Lockhart whistled and his horse came trotting up. He took the fat man and showed him the brand.  “Double bars,” he called it.  “And you will find the same brand on the three horses in your stable.”

“What is a brand?” the boy asked.

“It is a symbol, burned into the animal by a hot iron, er, hot metal rod,” Boston said.

“That must hurt.”

“But only for a little bit,” Boston agreed.

“Neoman, fetch the men,” the young man spoke to a man that came into the yard

“Do I need to show you on the horses?” Lockhart pressed.  Philoletes thought about it.

“No need,” he said.  “My men cannot get near those horses, and from the way they respond to you, I believe you.”  He looked like he only lost round one.  “But since they are yours, and these others I assume, you will have to pay for keeping them and feeding them for however long you are here.”

“We won’t be here long,” Lockhart said.

“Overnight,” Boston said.

“And one room for the women,” Lockhart added.

“It should not cost them anything,” Meriope said.  “You still owe me.”

A half-dozen men showed up at the door, but waited and did not interfere.

“I suppose we could go to the king and tell him you are dealing with thieves,” Lockhart said.

“Does this town have a king?” Boston asked Meriope and she nodded as Philoletes erupted.

“But I didn’t know they were stolen.”

“No excuse,” Lockhart said.  “You should have checked.”

“Maybe the king will take this place away from him and give it to another,” Boston added.

“Better yet,” Decker said.  “We could let people know all over this land that Philoletes is a thief and not to come here.”

“Then you would starve and get no payments,” Boston grinned.  Meriope wanted to grin as well.

“Only tonight,” Philoletes said.

“And food and a room for the women, and we will say no more about it.”  Lockhart insisted.

“And we will show your men how to properly care for horses,” Boston added.  “So you will get something out of the deal.”  She pointed at the men gathered in the doorway.

Philoletes turned without a word and waddled back up to the inn as Elder Stow came from where their equipment had been stacked.  He came shaking his head, which got people’s attention.

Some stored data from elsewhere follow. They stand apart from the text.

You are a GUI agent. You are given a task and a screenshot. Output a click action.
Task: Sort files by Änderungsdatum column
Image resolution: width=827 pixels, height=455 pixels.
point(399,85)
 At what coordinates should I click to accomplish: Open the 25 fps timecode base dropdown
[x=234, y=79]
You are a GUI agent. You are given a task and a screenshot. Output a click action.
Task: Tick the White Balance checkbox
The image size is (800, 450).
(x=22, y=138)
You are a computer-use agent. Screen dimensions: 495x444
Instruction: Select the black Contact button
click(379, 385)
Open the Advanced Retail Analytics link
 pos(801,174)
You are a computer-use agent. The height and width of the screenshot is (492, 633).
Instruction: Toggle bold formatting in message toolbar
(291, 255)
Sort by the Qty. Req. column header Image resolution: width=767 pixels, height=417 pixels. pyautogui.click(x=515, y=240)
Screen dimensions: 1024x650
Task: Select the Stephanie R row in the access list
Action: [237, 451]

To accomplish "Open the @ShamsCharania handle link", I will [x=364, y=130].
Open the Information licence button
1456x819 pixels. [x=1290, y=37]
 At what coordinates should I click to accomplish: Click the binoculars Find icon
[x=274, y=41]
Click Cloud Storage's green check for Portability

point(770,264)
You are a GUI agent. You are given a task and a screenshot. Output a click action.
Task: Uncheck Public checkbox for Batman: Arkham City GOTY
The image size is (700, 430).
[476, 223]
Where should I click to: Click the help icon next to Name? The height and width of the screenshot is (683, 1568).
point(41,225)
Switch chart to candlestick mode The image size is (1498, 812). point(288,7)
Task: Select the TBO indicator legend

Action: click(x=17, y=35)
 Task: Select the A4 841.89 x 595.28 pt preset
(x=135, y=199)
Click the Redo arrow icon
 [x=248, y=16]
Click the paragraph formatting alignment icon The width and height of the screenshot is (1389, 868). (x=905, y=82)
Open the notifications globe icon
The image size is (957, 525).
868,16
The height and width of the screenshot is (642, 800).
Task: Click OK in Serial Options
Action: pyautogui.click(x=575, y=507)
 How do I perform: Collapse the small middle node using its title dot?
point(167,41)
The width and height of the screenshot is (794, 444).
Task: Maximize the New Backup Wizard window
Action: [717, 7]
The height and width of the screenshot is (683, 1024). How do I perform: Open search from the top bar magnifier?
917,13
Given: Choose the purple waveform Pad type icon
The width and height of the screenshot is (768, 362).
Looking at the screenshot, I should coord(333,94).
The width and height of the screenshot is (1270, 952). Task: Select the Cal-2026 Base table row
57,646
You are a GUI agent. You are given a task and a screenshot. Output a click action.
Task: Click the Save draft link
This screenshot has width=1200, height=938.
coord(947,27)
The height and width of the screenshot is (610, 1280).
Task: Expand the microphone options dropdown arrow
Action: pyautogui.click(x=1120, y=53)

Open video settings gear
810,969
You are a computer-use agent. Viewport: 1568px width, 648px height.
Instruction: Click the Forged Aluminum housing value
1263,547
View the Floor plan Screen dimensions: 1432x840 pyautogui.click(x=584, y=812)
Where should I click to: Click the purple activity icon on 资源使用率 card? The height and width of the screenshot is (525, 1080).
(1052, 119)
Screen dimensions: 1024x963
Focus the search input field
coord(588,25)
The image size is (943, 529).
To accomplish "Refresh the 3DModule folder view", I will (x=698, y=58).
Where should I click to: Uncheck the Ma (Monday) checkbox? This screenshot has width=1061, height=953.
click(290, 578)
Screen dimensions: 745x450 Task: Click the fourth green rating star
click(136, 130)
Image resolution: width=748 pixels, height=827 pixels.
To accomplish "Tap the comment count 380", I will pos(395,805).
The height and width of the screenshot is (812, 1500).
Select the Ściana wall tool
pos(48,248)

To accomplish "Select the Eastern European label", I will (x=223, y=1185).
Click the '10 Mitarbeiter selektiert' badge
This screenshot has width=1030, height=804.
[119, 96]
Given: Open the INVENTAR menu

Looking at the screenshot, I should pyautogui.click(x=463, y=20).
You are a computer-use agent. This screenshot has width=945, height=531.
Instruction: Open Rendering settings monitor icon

“Most of your things are present, including these,” he found the horse brushes and the horse blankets were obvious.  “Most of my things are still missing, with your guns.  They have my scanner with the screen device, and my sonic device.  I would guess someone wants a closer look.”

“Your sonic screwdriver?” Boston asked, and Elder Stow nodded.  “Man!  Come on, everyone.”  Boston, Lockhart and Decker brought in the other horses and got them into stalls, and then with Elder Stow’s help, they gave four horses some tender care, and then moved on to the other four.